The labeler asset assigns a descriptive label to values in an input string.
The following examples describe some of the types of analysis you can perform with a Labeler asset.
Verify business information with dictionaries
A data set might contain a field of values that correspond to a finite set of known values, such as a set of stock-keeping unit (SKU) numbers in your organization. You can use a dictionary of the values to verify that the field contains the data that you expect.
Create a token labeling step that reads a dictionary, and add a dictionary that contains the SKU values to the step. Next, specify a label name for the step. For example, you might specify SKU as the label.
Add the asset that you create to a Labeler transformation in a mapping. When a mapping runs, the transformation compares the input field values to the values in the dictionary that the steps specifies. The mapping writes the text label for each SKU value that it finds to an output field.

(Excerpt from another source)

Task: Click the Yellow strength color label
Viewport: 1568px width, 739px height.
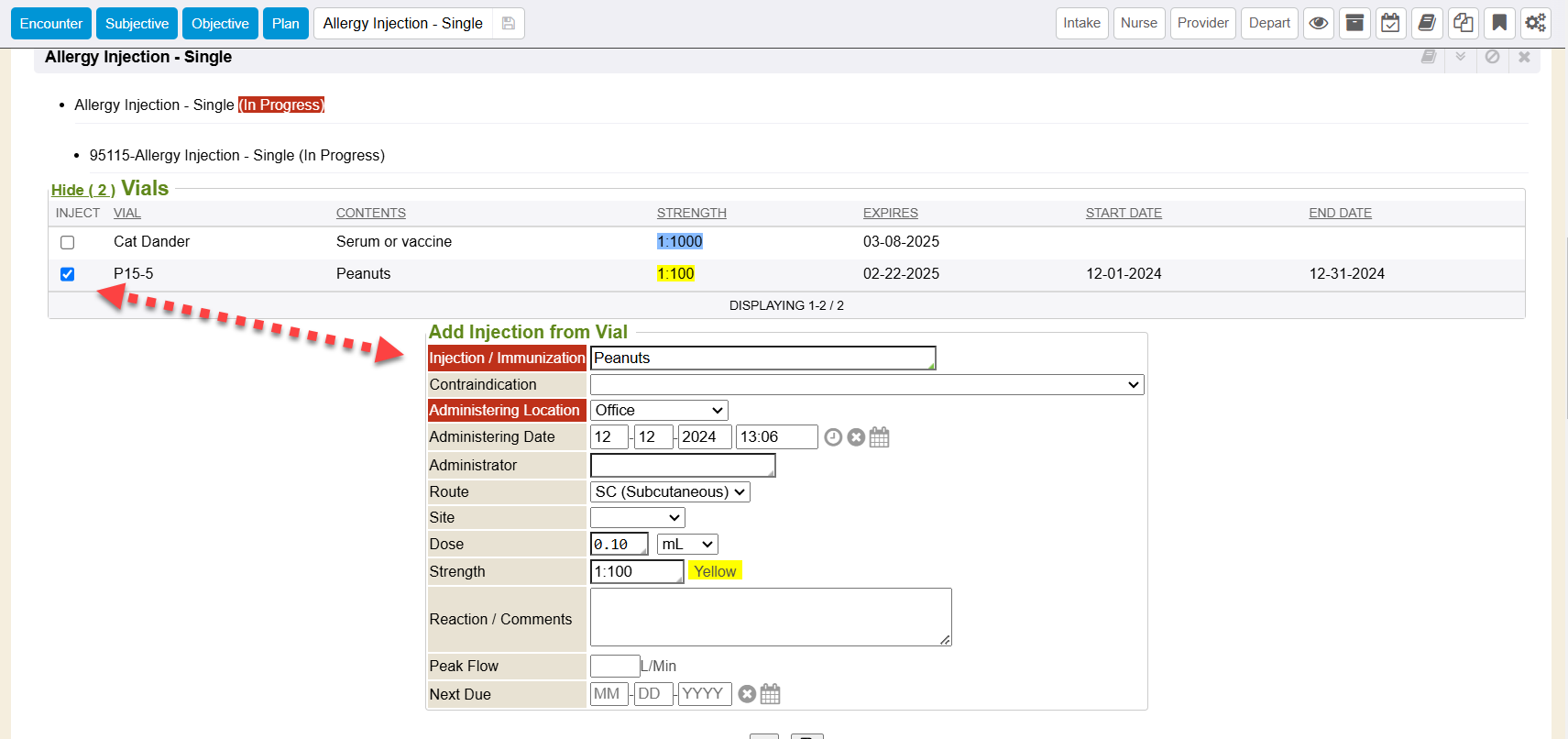Action: click(715, 571)
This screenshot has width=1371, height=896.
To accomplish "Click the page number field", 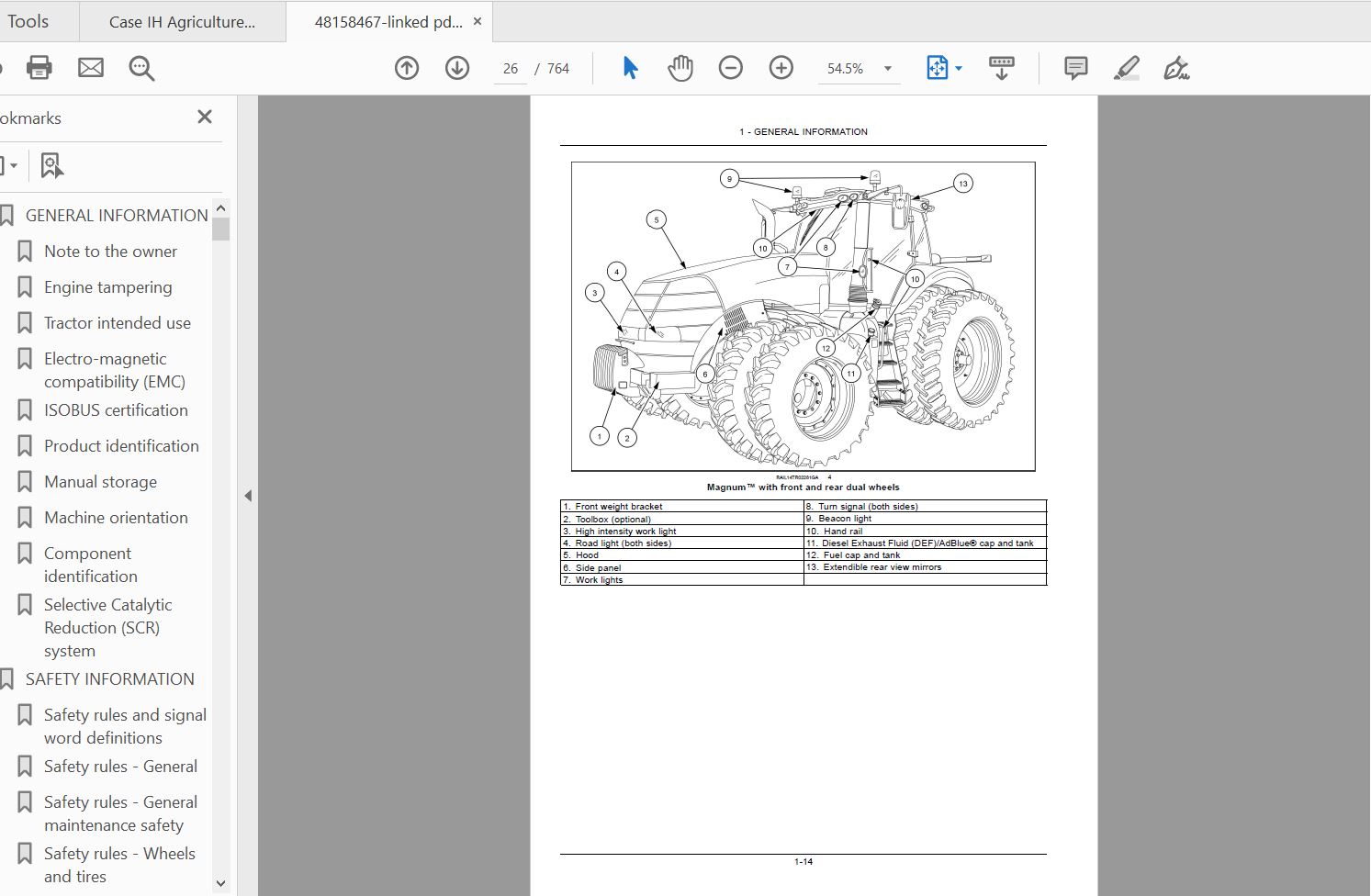I will 511,69.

You can also configure the step to label any value that does not match a dictionary value. In this case, the mapping writes a text label to the output field when an input value does not match a value in the dictionary. You might specify a different label in this case, such as INCORRECT. To find the incorrect values, select the Exclusive option in the step.
Identify data by character format
A customer data set might include a column for contact data. You expect the column to contain email addresses, but users might enter other values, such as phone number, country name, or postal code values into the column. You can use a regular expression to verify the fields that contain email addresses.
For example, you can configure the asset to label the following string as an email address:
info@informatica.com
Create a token labeling step for regular expressions, and add an expression that represents the email data format. You can enter a regular expression that describes the format that you want to find. Or, select a regular expression from the list of built-in expressions in the asset. You can specify EMAIL as the label name that the step applies to values that match the expression format.
At run time, the Labeler transformation applies the regular expression logic to the values in the input field. When the transformation finds a value with a format that matches the expression logic, it writes the label that you provided to an output field. The output fields will contain the label EMAIL for well-formatted email addresses and will contain any non-email addresses in their original form.
Review the structure of your input data
An organization might store the telephone number of employees in the following patterns: (212)555-1212, 2125551212, and +212-555-1212. You can use a character set to verify the telephone number structures.
Create a step in character labeling mode for each telephone number structure that you support. Add a custom character set or select a built-in character set in the asset. Configure the asset to label any input character that matches the content of a character set. You might specify the following label names for your telephone data: P for punctuation characters, D for digits, and S for spaces.
When the transformation finds a character that matches a member of the character set that you define, it writes the label that you provided for the characters in the output. For example, the labeling operation reads the telephone number (212)555-1212 and returns the label PDDDPDDDPDDD
Selecting the right labeling mode data for your data
Token labeling and character labeling can perform equally well in identifying correct and incorrect data values. The labeling mode that you choose can depend on the types of error that you expect to find in your data. Character labeling can be more useful when a user adds valid data to the wrong field. Token labeling can be more useful when the accuracy of the field data is paramount and you want to find inaccurate data.
Consider the following cases:
•Your organization maintains an address data set in which users can enter valid data values to the wrong fields. For example, the users may enter street name information to a field for city names.
You configure a character labeling operation that applies a dictionary of street terminology to the city name field. At run time, the operation returns a label for street terms such as STREET, ROAD, and AVENUE.
Because character labeling returns the labeled and unlabeled characters in the same field, you can determine whether the values are incorrect or simply entered in the wrong field.
•Your organization maintains a list of batch codes for ingredients in a product recipe.
You configure a token labeling operation to apply a dictionary of the code values to the code data field. At run time, the operation returns a label for each correct value in the field.
You might alternatively configure the token labeling operation to return a label for each incorrect value in the field.